:: Entries supplied ::
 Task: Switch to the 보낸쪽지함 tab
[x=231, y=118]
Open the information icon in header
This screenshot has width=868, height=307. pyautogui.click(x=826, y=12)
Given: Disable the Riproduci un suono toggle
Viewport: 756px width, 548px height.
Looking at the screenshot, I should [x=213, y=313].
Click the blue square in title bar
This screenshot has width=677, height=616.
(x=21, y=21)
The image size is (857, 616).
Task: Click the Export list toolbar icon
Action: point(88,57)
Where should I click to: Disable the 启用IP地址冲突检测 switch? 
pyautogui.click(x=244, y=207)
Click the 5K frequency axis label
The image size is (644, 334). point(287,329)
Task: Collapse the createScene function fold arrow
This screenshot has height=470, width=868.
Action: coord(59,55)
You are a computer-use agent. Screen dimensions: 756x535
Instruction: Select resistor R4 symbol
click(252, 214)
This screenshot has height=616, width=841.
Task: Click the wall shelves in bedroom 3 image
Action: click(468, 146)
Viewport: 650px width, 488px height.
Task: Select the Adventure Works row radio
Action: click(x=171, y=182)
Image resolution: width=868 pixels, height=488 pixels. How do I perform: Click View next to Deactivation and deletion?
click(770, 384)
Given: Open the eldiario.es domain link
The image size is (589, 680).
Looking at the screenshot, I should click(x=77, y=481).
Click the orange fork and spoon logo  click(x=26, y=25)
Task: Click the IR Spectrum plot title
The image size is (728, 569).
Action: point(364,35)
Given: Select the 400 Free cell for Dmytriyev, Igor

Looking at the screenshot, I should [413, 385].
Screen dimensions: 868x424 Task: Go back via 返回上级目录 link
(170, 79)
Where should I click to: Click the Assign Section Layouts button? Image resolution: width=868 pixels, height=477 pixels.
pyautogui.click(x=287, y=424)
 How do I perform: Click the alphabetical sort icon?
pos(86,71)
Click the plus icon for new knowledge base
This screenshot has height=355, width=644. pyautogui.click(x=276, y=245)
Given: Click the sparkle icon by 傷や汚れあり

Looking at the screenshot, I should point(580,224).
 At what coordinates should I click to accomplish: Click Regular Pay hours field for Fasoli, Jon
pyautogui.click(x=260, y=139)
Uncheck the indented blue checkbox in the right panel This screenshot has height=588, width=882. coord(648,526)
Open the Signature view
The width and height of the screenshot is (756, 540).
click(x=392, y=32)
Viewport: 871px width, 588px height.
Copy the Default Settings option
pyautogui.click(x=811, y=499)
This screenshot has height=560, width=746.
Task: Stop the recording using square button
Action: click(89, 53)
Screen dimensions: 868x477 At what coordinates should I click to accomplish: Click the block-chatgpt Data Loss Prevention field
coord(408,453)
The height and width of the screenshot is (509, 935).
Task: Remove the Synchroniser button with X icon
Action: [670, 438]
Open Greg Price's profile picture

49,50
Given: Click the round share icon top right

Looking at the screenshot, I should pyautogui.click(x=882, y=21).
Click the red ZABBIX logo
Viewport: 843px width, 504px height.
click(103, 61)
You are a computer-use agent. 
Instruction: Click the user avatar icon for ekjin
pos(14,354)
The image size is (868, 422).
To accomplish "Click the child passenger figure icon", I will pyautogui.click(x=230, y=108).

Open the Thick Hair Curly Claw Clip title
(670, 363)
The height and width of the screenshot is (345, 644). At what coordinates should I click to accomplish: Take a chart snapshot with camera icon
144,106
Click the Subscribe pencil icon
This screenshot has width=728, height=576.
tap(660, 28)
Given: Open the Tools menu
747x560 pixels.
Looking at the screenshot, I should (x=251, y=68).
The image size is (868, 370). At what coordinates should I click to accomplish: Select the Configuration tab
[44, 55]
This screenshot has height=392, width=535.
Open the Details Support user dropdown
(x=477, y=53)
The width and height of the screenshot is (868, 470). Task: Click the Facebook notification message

:: Goal of the exercise ::
The material above is to be transcribed in full, exactly as it appears.

:: Reply to the task ::
 Task: Switch to the 보낸쪽지함 tab
[x=231, y=118]
Open the information icon in header
This screenshot has width=868, height=307. pyautogui.click(x=826, y=12)
Given: Disable the Riproduci un suono toggle
Viewport: 756px width, 548px height.
Looking at the screenshot, I should [x=213, y=313].
Click the blue square in title bar
This screenshot has width=677, height=616.
(x=21, y=21)
The image size is (857, 616).
Task: Click the Export list toolbar icon
Action: point(88,57)
Where should I click to: Disable the 启用IP地址冲突检测 switch? 
pyautogui.click(x=244, y=207)
Click the 5K frequency axis label
The image size is (644, 334). point(287,329)
Task: Collapse the createScene function fold arrow
This screenshot has height=470, width=868.
Action: coord(59,55)
You are a computer-use agent. Screen dimensions: 756x535
Instruction: Select resistor R4 symbol
click(252, 214)
This screenshot has height=616, width=841.
Task: Click the wall shelves in bedroom 3 image
Action: click(468, 146)
Viewport: 650px width, 488px height.
Task: Select the Adventure Works row radio
Action: click(x=171, y=182)
Image resolution: width=868 pixels, height=488 pixels. How do I perform: Click View next to Deactivation and deletion?
click(770, 384)
Given: Open the eldiario.es domain link
The image size is (589, 680).
Looking at the screenshot, I should click(x=77, y=481).
Click the orange fork and spoon logo  click(x=26, y=25)
Task: Click the IR Spectrum plot title
The image size is (728, 569).
Action: point(364,35)
Given: Select the 400 Free cell for Dmytriyev, Igor

Looking at the screenshot, I should [413, 385].
Screen dimensions: 868x424 Task: Go back via 返回上级目录 link
(170, 79)
Where should I click to: Click the Assign Section Layouts button? Image resolution: width=868 pixels, height=477 pixels.
pyautogui.click(x=287, y=424)
 How do I perform: Click the alphabetical sort icon?
pos(86,71)
Click the plus icon for new knowledge base
This screenshot has height=355, width=644. pyautogui.click(x=276, y=245)
Given: Click the sparkle icon by 傷や汚れあり

Looking at the screenshot, I should point(580,224).
 At what coordinates should I click to accomplish: Click Regular Pay hours field for Fasoli, Jon
pyautogui.click(x=260, y=139)
Uncheck the indented blue checkbox in the right panel This screenshot has height=588, width=882. coord(648,526)
Open the Signature view
The width and height of the screenshot is (756, 540).
click(x=392, y=32)
Viewport: 871px width, 588px height.
Copy the Default Settings option
pyautogui.click(x=811, y=499)
This screenshot has height=560, width=746.
Task: Stop the recording using square button
Action: click(89, 53)
Screen dimensions: 868x477 At what coordinates should I click to accomplish: Click the block-chatgpt Data Loss Prevention field
coord(408,453)
The height and width of the screenshot is (509, 935).
Task: Remove the Synchroniser button with X icon
Action: [670, 438]
Open Greg Price's profile picture

49,50
Given: Click the round share icon top right

Looking at the screenshot, I should pyautogui.click(x=882, y=21).
Click the red ZABBIX logo
Viewport: 843px width, 504px height.
click(103, 61)
You are a computer-use agent. 
Instruction: Click the user avatar icon for ekjin
pos(14,354)
The image size is (868, 422).
To accomplish "Click the child passenger figure icon", I will pyautogui.click(x=230, y=108).

Open the Thick Hair Curly Claw Clip title
(670, 363)
The height and width of the screenshot is (345, 644). At what coordinates should I click to accomplish: Take a chart snapshot with camera icon
144,106
Click the Subscribe pencil icon
This screenshot has width=728, height=576.
tap(660, 28)
Given: Open the Tools menu
747x560 pixels.
Looking at the screenshot, I should (x=251, y=68).
The image size is (868, 370). At what coordinates should I click to accomplish: Select the Configuration tab
[44, 55]
This screenshot has height=392, width=535.
Open the Details Support user dropdown
(x=477, y=53)
The width and height of the screenshot is (868, 470). Task: Click the Facebook notification message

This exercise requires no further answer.